Habiter, quoi de plus évident ? Et pourtant nos sociétés traitent l’habitat comme un bien parmi d’autres. Or l’habitat n’est pas même un droit social comme les autres, au sens du droit au logement. Car celui qui perd cette prise là, comment pourra-t-il reprendre pied, renouer des liens, se refaire une capacité de travail ? Comment pourra-t-il garder une estime, un minimum de maintien de soi. Celui qui n’a pas d’intimité possible, dont l’intimité est dehors, parce qu’il n’y a plus de séparation possible pour lui entre le dedans et le dehors, ne peut être propre. Il faut avoir un dedans pour pouvoir sortir. Quelqu’un qui est sans cesse dehors, exposé aux regards, ne peut plus sortir. Le maintien de soi, l’identité même, supposent un espace inaliénable. Habiter est donc non seulement un droit civique radical, fondement concret de tous les droits et sans lequel ceux-ci sont des chimères, mais une condition de l’existence.

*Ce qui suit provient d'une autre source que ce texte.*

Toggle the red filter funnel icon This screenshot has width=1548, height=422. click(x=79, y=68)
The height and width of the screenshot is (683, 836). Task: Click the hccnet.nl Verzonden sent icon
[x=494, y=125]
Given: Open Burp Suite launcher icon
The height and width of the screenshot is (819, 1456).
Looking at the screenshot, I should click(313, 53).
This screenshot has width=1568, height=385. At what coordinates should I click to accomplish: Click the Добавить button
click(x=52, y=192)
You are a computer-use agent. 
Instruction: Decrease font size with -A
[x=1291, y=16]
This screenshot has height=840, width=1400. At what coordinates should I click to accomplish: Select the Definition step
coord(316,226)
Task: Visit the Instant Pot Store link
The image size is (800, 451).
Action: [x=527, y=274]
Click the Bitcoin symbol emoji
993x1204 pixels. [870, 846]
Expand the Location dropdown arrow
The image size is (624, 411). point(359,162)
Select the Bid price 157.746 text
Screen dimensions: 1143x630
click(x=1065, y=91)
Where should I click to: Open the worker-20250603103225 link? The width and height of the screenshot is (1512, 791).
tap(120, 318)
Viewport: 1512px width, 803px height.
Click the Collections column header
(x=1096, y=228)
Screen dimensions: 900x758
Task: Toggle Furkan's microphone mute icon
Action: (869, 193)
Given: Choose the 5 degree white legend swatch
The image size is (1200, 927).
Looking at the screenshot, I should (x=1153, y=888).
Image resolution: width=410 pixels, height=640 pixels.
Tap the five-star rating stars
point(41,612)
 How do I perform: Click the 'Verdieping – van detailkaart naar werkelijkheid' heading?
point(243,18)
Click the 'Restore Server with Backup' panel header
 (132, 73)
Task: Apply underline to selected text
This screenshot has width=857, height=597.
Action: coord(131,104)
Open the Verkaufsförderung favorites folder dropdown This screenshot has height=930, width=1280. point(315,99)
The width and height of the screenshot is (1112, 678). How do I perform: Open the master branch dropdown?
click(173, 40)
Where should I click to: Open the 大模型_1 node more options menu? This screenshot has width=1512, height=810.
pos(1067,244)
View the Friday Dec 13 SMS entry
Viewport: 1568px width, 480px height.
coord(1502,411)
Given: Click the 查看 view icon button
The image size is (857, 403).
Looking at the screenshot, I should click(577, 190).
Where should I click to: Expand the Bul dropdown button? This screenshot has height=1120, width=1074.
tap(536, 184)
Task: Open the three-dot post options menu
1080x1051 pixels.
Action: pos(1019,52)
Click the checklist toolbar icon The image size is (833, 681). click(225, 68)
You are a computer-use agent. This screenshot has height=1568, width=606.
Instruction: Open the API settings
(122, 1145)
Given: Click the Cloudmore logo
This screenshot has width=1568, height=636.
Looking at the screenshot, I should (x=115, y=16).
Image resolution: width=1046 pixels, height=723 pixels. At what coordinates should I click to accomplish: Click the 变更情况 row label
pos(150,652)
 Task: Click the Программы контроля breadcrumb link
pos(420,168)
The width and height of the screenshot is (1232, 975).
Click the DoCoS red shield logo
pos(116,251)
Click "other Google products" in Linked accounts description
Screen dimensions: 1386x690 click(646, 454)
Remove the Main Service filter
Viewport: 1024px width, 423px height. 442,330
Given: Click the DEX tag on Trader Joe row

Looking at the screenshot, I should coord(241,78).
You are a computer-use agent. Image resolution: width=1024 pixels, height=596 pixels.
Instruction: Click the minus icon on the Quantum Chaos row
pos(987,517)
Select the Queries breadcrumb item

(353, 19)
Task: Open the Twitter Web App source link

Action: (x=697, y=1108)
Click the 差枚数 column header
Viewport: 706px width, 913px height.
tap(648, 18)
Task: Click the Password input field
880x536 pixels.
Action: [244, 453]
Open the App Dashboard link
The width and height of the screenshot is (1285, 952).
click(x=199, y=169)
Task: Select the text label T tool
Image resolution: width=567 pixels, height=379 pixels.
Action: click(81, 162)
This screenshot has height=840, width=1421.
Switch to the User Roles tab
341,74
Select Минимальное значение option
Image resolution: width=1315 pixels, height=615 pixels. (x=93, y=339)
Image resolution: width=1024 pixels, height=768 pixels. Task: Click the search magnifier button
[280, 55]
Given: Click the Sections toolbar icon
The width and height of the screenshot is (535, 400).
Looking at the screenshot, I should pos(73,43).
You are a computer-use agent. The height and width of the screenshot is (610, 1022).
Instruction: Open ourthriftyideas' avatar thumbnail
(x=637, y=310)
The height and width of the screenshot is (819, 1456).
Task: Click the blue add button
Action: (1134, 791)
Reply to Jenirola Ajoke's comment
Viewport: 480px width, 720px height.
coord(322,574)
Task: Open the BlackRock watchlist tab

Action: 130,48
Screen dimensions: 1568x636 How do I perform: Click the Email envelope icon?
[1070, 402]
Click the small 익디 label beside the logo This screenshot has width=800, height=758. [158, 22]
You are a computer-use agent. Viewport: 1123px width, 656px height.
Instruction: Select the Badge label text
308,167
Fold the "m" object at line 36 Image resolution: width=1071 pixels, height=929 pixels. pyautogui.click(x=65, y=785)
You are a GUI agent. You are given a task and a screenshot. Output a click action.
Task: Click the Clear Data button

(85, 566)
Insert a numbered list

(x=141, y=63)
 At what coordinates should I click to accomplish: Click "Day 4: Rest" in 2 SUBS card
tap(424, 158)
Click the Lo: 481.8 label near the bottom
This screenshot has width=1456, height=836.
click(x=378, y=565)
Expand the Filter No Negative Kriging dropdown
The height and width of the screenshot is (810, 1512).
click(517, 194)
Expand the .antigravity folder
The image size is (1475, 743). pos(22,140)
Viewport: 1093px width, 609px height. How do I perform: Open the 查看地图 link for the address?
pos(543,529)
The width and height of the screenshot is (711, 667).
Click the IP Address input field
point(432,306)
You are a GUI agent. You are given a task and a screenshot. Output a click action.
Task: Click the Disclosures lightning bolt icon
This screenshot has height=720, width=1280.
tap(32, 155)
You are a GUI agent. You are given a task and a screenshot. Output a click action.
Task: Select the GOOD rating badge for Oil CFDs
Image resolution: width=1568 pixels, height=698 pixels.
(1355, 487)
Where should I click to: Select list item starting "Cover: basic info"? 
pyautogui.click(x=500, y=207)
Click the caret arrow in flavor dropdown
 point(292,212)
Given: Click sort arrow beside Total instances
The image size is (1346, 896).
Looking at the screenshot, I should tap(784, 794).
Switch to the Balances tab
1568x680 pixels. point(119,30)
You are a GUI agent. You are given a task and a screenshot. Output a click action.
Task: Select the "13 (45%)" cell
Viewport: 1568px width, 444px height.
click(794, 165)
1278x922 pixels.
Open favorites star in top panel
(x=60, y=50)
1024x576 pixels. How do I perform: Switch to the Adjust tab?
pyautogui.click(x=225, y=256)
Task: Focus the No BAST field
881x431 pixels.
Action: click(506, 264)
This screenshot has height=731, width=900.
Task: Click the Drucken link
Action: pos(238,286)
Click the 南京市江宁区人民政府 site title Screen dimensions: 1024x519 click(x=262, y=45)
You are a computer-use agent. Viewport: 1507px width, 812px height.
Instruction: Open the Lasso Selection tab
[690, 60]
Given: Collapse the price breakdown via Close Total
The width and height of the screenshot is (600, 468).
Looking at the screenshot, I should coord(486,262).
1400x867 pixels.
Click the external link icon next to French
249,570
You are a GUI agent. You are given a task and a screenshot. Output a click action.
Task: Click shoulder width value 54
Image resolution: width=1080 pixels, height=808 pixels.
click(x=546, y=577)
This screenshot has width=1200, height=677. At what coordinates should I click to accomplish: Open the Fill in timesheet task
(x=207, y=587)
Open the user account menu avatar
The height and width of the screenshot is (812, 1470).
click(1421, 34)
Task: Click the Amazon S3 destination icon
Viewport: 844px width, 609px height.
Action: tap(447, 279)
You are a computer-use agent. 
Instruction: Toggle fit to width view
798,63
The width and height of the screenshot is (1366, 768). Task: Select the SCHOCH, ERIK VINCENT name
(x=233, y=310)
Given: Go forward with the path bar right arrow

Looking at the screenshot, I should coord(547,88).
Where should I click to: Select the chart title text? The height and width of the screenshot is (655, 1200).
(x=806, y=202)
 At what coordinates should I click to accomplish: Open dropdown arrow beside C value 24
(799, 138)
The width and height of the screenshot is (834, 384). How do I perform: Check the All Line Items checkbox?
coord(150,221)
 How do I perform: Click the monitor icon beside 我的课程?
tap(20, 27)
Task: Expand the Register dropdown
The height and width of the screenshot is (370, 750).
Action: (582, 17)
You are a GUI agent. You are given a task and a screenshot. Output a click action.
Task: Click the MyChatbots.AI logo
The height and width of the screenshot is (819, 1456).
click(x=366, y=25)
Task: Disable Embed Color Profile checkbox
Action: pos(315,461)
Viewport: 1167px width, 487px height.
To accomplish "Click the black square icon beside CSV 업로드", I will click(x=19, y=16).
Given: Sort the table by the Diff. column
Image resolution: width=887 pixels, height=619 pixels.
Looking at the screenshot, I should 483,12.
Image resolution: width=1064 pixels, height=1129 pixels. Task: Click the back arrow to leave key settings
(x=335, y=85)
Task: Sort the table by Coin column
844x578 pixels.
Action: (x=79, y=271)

Une condition de la coexistence, aussi car il n’y a pas d’habitat solitaire. On habite par autrui, avec autrui, et pour autrui. On se découvre dans l’existence à partir d’une demeure parentale d’où l’on apprend peu à peu à sortir, où l’on apprend à cohabiter avec d’autres, à nous mêler à d’autres. On y apprend à avoir des proches, à distinguer le proche et le lointain, à accueillir des étrangers qui peuvent devenir des proches, des très proches parfois — et que sont d’autres nos enfants ? On y voit un investissement sans prix, un soin qui sait qu’il n’aura jamais son salaire. L’économie, du grec oikos, maison, c’est d’abord ce par quoi les humains se protègent de l’adversité, en recevant et en se donnant les uns aux autres un habitat durable, une demeure. Et il est certain qu’il n’y aurait rien sans cette cohabitation qui porte l’espace physique à la dignité d’espace humain, sans ces attachements.
C’est d’ailleurs une condition de l’existence économique elle-même : comment entrer dans les échanges si l’on n’a pas de quoi en sortir ? Pour échanger, il faut avoir un point d’appui inéchangeable. Pour montrer de quoi l’on est capable, pour se montrer, il faut pouvoir se retirer. Il faudrait donc que chacun dispose d’une dotation d’habitat, mais inaliénable, indisponible : on peut rendre à César ce qui est à l’effigie des échanges humains et de leur rémunération, mais il faut rendre à Dieu ce qui est à son image, l’être humain dans la pleine reconnaissance de sa subjectivité c’est à dire aussi de sa corporéité, créature parmi les créatures, habitant parmi d’autres. L’importance de l’habiter, c’est qu’il nous rappelle que nous sommes des sujets corporels : nous devons résister à l’emprise d’un Développement technique devenu fou qui prétendrait nous dématérialiser, nous délocaliser, nous déplacer sans cesse. On ne change pas de corps comme de chemise.
Nous pouvons ainsi rapporter la folle croissance de nos échanges et de nos circulations à leur condition de possibilité : le fait simplement qu’il y ait des habitants. Oui, l’habiter est premier par rapport au reste de l’économie, dans sa double-entreprise de productivité industrielle et de consommation marchande. Car la première veut que le monde naturel ne soit qu’une ressource infinie de matières premières, et que l’histoire ne soit qu’une évolution linéaire où toutes les sociétés doivent passer par les mêmes stades de développement. Et la seconde suppose la réduction de l’humanité à l’uniformité de l’homo economicus livré à l’obligation de pouvoir entrer dans un échange rentable, le reste n’étant ni rationnel ni solvable.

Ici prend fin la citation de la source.